Wanna know what I think? I think I'm a little nuts. I think my brain has to slow the heck down for five seconds and take some time to realize I don't have to figure out the entire world of tree removal (or anything else that's going on in my little reality) RIGHTTHISVERYSECOND, ORELSE!! Because that feeling of nonchalant, no worries, comfortable right where you are, dealing with life as it comes to you sounds a whole lot better. And, the best part is, I'm totally capable of that. A little more so every day.
4 comments:
Wow - I had no idea my post would spur an epiphany! Believe me, when the day comes for the tree to come down, I'll be worried about danger. I might have to leave for the afternoon so I don't have to worry. I will also say that I have great faith in Eric - he's a handyman extrodinaire.
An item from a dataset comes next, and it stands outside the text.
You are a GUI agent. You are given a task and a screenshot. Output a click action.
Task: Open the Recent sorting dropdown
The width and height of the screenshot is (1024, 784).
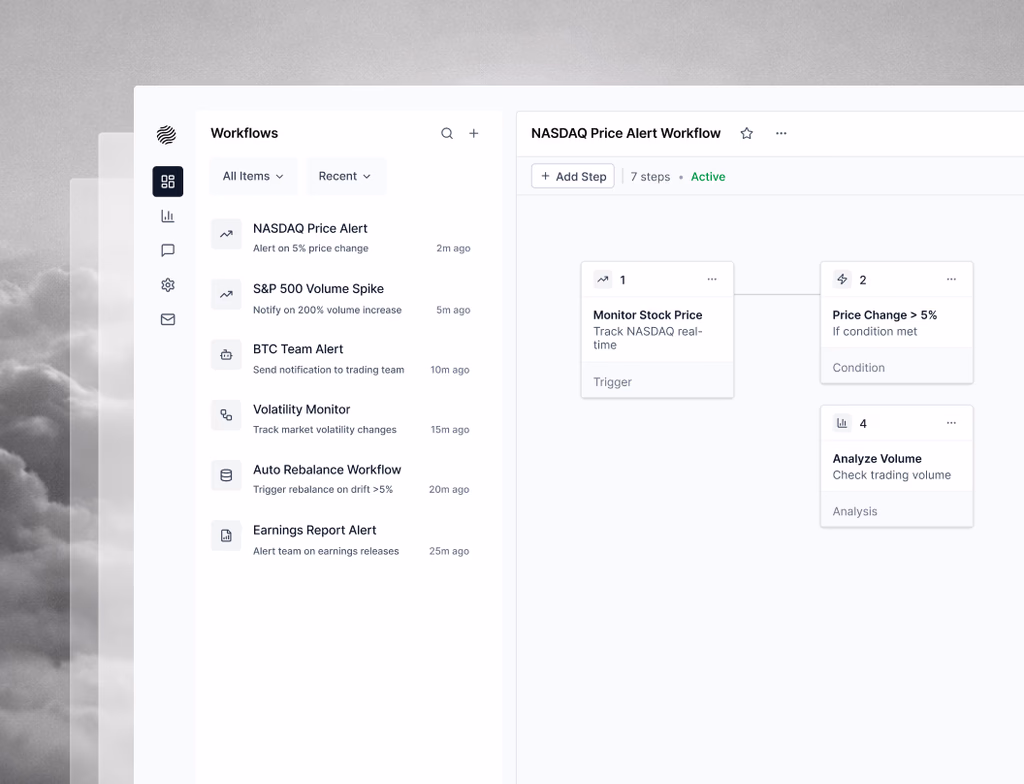coord(345,176)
He can pretty much make any project work out - I don't know how he does it, but it always comes out right.
I can be a real worrier - I'm the Mom that cried when my young boys went on the big, wooden roller coaster at the fair, and just this past Thanksgiving had to go into the kitchen to wait while the guys carried my little sister and her motorized wheelchair up a steep set of stairs. I absolutely could not watch. But I've also learned that things usually work out, and even when they don't I can weather it.
Okay, I got long and philisophical on you. I'm glad my post gave you a new perspective - and thanks for the kind words about my writing!
i was just having that same kind of thought yesterday!
are we sharing wavelengths? ;)
Everything always works itself out in life - one way or another. Time goes on and you live life, so you learn to grow and change and adapt.
The hardest part for me is learning that everything does work itself out, eventually. Worrying and stress never help those things. Based on the past, I can see that rationally. That it has worked out and that the anxiety was for nothing. But then, I think, "when will the "luck" run out and when do things stop just working out." And the stress begins all over again.